Protecting Retirement Investments from Risk a Top Concern

Protecting retirement assets from risk is the most important concern for Americans of every age, according to Charles Schwab’s quarterly Retirement Pulse Survey.

About a third of investors surveyed (35%) consider protecting retirement assets more important than increasing those assets, the survey found. Just 8% of respondents consider increasing assets more important.

“In a continued choppy market environment it’s not surprising that investors are concentrating on managing risk and protecting their nest egg. It’s also clear that the sharp downturn in 2008 remains fresh in their minds,” said Carrie Schwab-Pomerantz, senior vice president at Charles Schwab & Co. Inc.

The 2008 financial crisis may have had a particular impact on younger Americans who said they were most likely to sit on the sidelines in the next six months and move assets into more stable investments such as money markets and savings accounts. The survey found 29% of people age 18 to 34 plan to pull money out of the market, with only 11% of older Americans indicating they would take do so.

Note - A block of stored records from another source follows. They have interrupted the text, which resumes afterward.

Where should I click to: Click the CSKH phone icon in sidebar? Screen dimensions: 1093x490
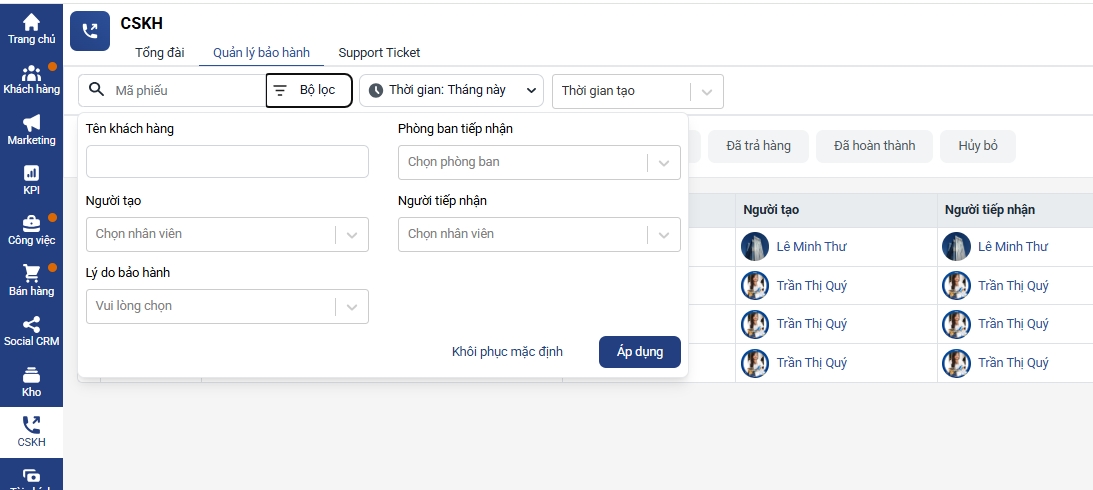[x=31, y=425]
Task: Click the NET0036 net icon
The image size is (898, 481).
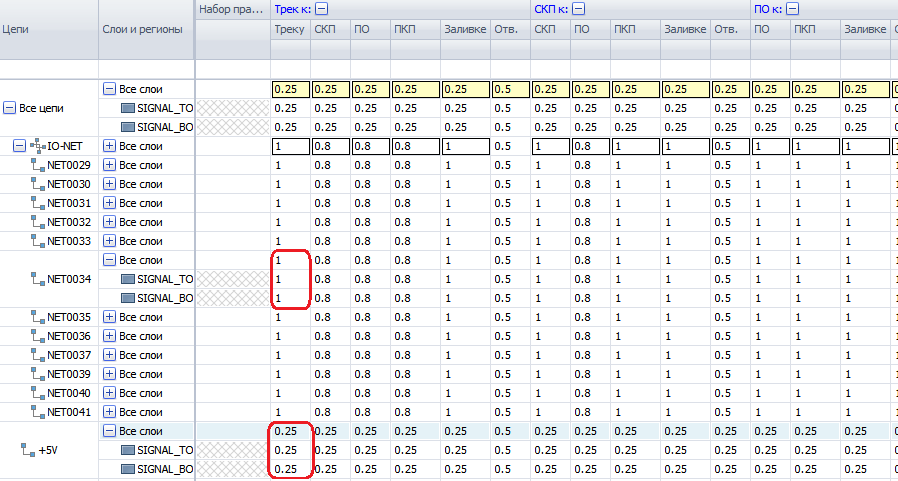Action: tap(38, 336)
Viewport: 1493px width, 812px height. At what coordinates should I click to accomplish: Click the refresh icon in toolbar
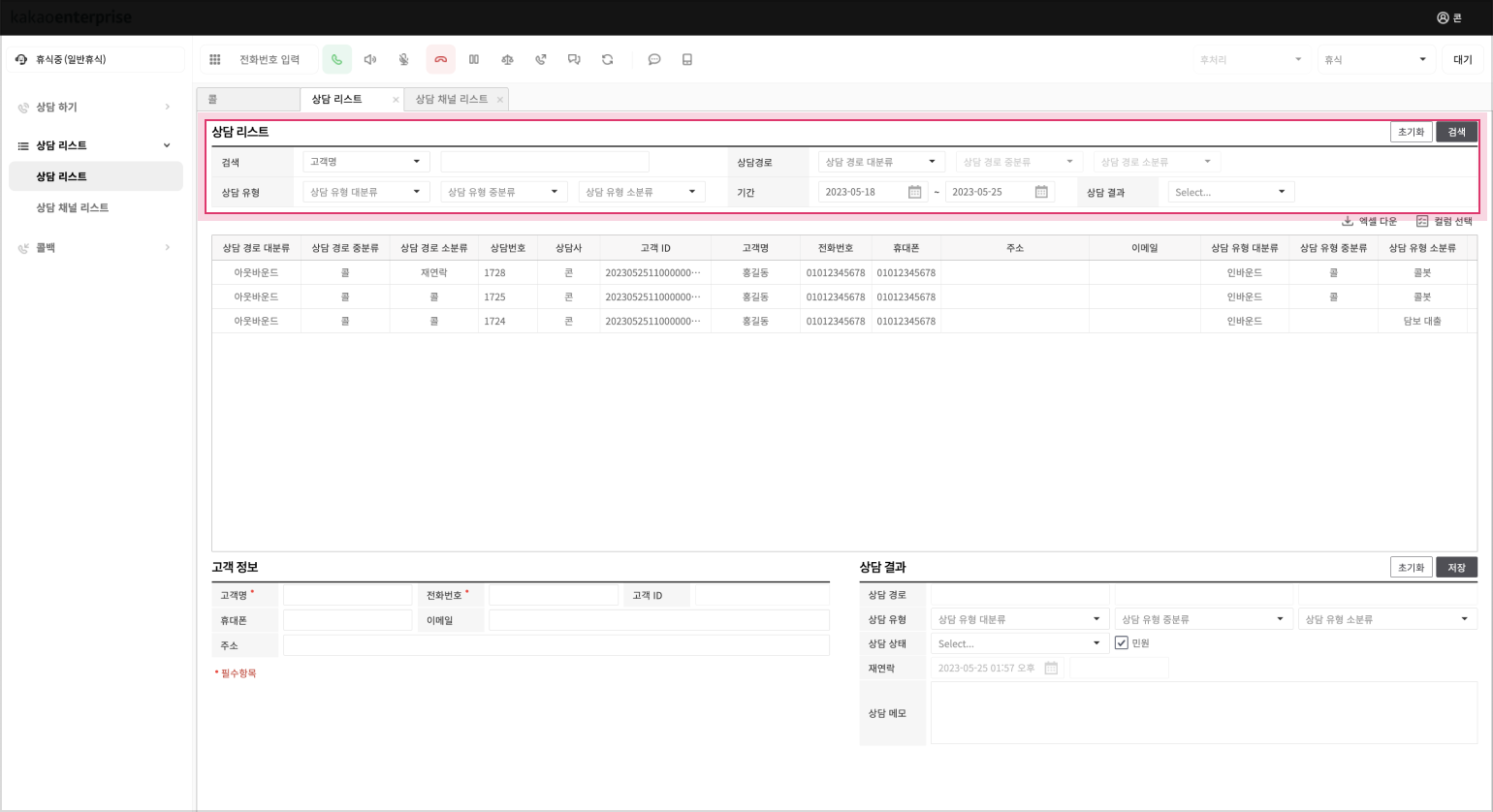pyautogui.click(x=608, y=60)

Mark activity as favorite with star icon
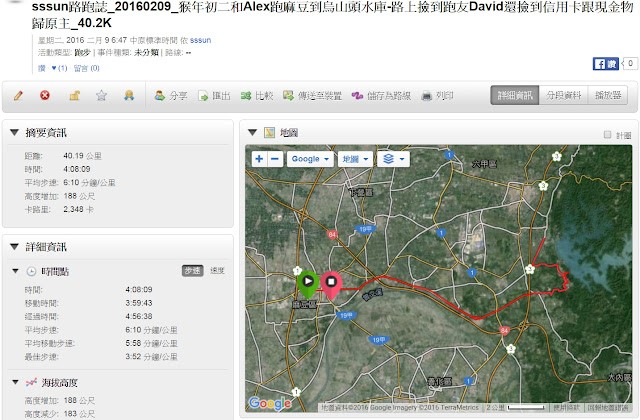[100, 96]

“Younger Americans have seen their parents’ retirement savings and their own retirement savings take some hits with the recent market volatility,” Schwab-Pomerantz said. “Younger Americans seem to be more risk averse than ever before. While their time horizon for retirement should be conducive to staying invested and maintaining a more moderate or even aggressive risk level, we are seeing the younger generation sway to be more conservative given what they have witnessed in the market in recent years.”

 

(Cont’d…)

Other findings from the survey include:

 

  • One in four Americans (26%) plans to seek professional advice on managing their retirement accounts in the next six months given the recent economic environment and uncertainty about the future;
  • At least two in five Americans (42%) are concerned with uncertainty about future legislation that may have an impact on retirement accounts;
  • Concerns include protecting retirement savings during market volatility (25%), generating enough income to live on if interest rates remain low (23%), striking the right balance between portfolio growth and asset protection (20%), and growing retirement savings to outpace inflation (18%); and
  • Just 6% of respondents plan to take additional risk in their retirement investment accounts in the next six months.

 

The survey found a disconnect between what Americans say and what they do when investing for retirement. More than a third of respondents said they feel protecting assets is always most important,  but 37% are not investing in products traditionally designed to manage risk, such as fixed-income instruments and annuities. Just 17% of respondents report using bonds and other fixed-income products, followed by annuities and other insurance products (13%). Among the 49% of respondents who say they are managing their risk with investments, about half are using cash instruments, making it the most popular investment category to manage risk.